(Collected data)
===============

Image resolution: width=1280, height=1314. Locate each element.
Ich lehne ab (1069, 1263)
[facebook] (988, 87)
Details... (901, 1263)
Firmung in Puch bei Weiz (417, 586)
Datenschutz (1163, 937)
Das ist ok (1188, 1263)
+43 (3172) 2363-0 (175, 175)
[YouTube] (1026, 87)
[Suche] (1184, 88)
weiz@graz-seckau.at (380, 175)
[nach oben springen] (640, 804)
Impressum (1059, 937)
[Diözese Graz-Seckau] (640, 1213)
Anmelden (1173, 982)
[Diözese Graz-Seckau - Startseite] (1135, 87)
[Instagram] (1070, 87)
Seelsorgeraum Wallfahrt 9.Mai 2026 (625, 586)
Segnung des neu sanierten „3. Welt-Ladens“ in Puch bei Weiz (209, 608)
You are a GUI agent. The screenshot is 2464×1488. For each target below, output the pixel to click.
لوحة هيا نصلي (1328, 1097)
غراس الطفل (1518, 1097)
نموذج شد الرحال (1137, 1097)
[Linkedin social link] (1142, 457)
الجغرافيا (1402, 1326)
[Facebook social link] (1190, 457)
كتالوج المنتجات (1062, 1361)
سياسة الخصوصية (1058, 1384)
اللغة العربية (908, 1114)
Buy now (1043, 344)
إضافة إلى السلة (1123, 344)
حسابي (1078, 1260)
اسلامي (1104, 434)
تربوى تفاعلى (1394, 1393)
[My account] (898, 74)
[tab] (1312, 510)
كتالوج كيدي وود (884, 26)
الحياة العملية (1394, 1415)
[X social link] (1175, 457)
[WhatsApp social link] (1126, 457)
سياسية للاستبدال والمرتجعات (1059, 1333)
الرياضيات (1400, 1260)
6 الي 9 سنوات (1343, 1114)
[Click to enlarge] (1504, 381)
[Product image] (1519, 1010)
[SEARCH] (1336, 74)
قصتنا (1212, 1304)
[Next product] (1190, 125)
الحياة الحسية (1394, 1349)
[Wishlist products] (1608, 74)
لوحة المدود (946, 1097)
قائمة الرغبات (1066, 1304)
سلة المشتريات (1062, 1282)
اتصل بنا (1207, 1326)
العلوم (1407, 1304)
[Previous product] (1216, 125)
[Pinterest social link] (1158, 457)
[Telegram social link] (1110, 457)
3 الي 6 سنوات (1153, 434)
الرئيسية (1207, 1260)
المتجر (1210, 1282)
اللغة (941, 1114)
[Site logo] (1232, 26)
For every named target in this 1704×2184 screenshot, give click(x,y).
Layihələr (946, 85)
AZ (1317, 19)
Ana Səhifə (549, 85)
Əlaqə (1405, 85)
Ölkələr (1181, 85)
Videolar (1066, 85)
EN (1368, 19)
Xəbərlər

===============

→ **WHAT YOU ARE ASKED TO DO**: Work out the number of lines above that include the string "screenshot" and write only that number.

→ **RESULT BELOW**: 2